Fallout from Hobby Lobby Continues
In last year’s disappointing Burwell v. Hobby Lobby decision, the Supreme Court ruled that closely held corporations can’t be required to cover contraception through their employee health insurance plans. Despite Justice Alito’s assurance that the Hobby Lobby ruling would have limited reach, fallout from the decision could seriously threaten even more employees’ access to preventative health care.
As part of the Affordable Care Act, the government created (and AAUW supported) an exemption to the contraceptive care requirement for religious organizations and an accommodation for religiously affiliated nonprofits. Under the accommodation, religiously affiliated nonprofits simply fill out a form that explains their religious objections to contraception, and the government arranges for coverage of their employees’ contraceptive care instead of the nonprofit. But a small number of religious nonprofits filed lawsuits objecting to the accommodation. They argue that even having to fill out the accommodation form is an impermissible infringement on their religious liberty because it triggers contraceptive coverage for the employees.

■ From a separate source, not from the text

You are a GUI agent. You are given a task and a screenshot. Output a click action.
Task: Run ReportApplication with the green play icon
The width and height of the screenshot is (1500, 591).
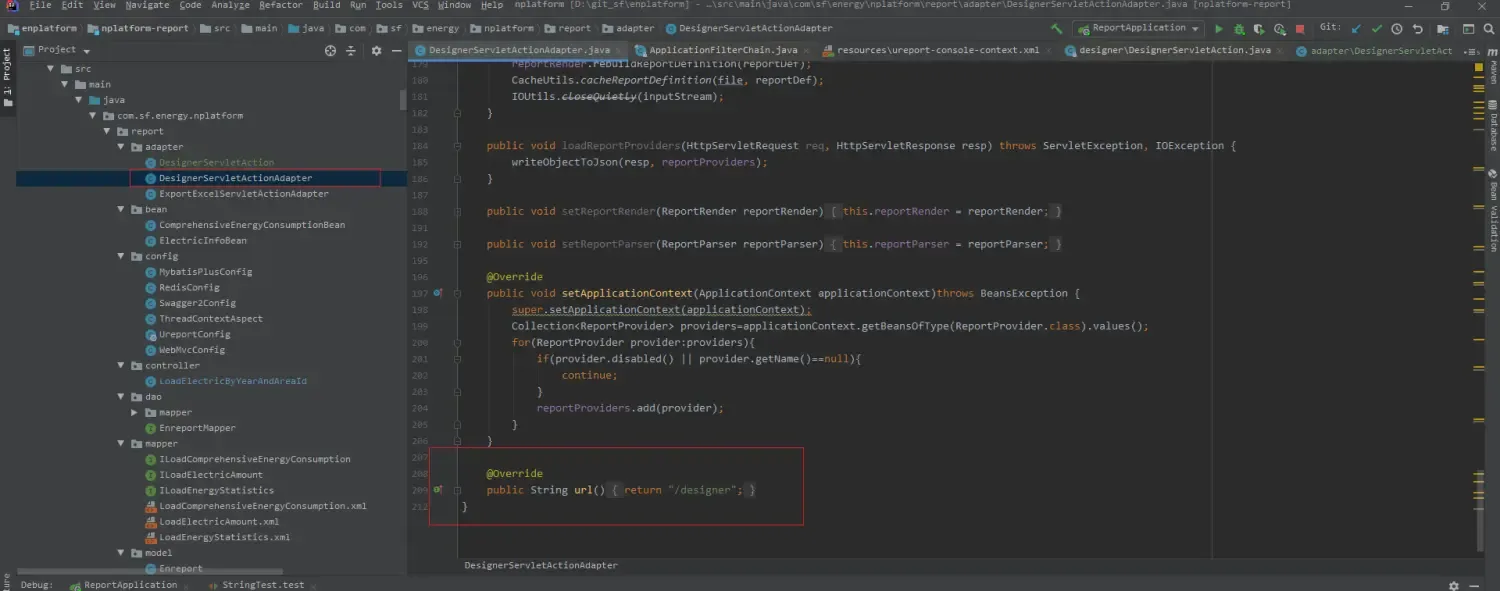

Several of these cases were filed in different states, and until recently, all the circuit courts to rule on such cases had held that the accommodation was fair. However, last month the 8th Circuit Court of Appeals ruled in favor of one of the nonprofits, creating a circuit split and making it more likely that the Supreme Court will take at least one of these cases. Hobby Lobby’s legacy could mean that even more employers will be able to restrict their employees’ access to contraception.
Threats to Reproductive Rights
Although we’ve talked a lot about reproductive rights and the Supreme Court in the last few sessions, this could be a truly defining term when it comes to access to abortion care and the right to choose. In the last few years, a number of states across the country have passed so-called TRAP (targeted regulation of abortion providers) laws in an attempt to restrict and even eliminate women’s access to legal abortion. While many anti-choice laws impose restrictions on patients, TRAP laws are designed to prevent doctors from performing abortions altogether. TRAP laws are passed under the guise of protecting women’s health, even though the provisions generally do nothing to increase the standard of care — the laws make it more difficult for women to find good reproductive health care.
The Supreme Court is currently considering whether it will hear two challenges to TRAP laws — one from Texas and one from Mississippi. Either case could become the most direct challenge to reproductive rights that the court has heard in years.